Thursday 18 February 2010 had been a busy day at work because my husband Gordon and I were driving later that evening to our cottage in Wiltshire, en route to Cornwall for a few days.

However, while we were on the M4, we received a call that changed our lives – a parent’s worst nightmare. Our eldest daughter Katie, 31, married in a fairy-tale wedding just two months prior, had been involved in an accident and we had to get to the Royal Berkshire Hospital in Reading immediately.

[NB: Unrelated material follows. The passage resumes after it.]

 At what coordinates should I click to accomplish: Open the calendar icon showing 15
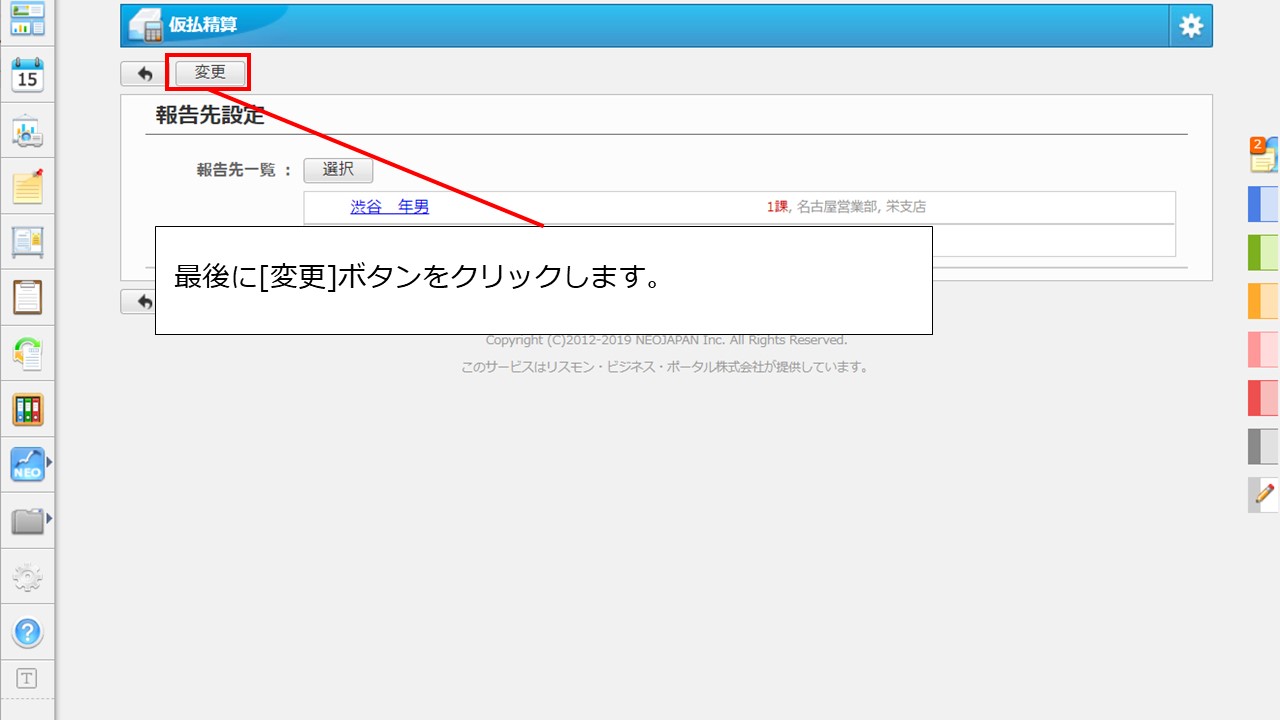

While her husband Richard was on his way home from work, Katie had taken a bath, but on standing up had been poisoned by a lethal dose of carbon monoxide [CO] from a faulty boiler, causing her to fall back into the bath, hitting her head on the side. Sadly, it was too late by the time Richard returned – Katie had drowned, with 37% CO in her blood [normal levels are less than 2.3%]. Richard, who fortunately survived, incurred 20% while trying to resuscitate her.

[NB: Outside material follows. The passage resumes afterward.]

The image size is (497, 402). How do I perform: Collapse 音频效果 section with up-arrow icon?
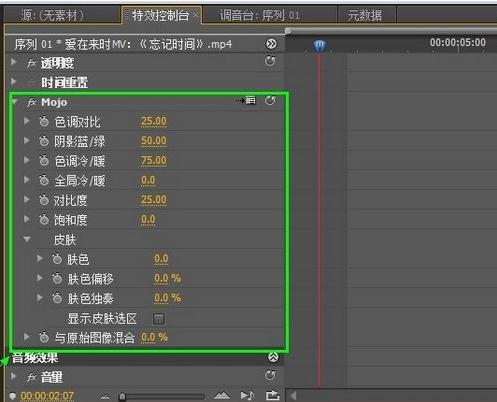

Our home boiler was regularly serviced and when the registered engineer recommended we install a CO alarm, we did so without really thinking about it. I think I am reasonably intelligent, but I was still unaware of the dangers of carbon monoxide and never checked to see whether our children had alarms in their homes. I thought CO poisoning was something that happened elsewhere.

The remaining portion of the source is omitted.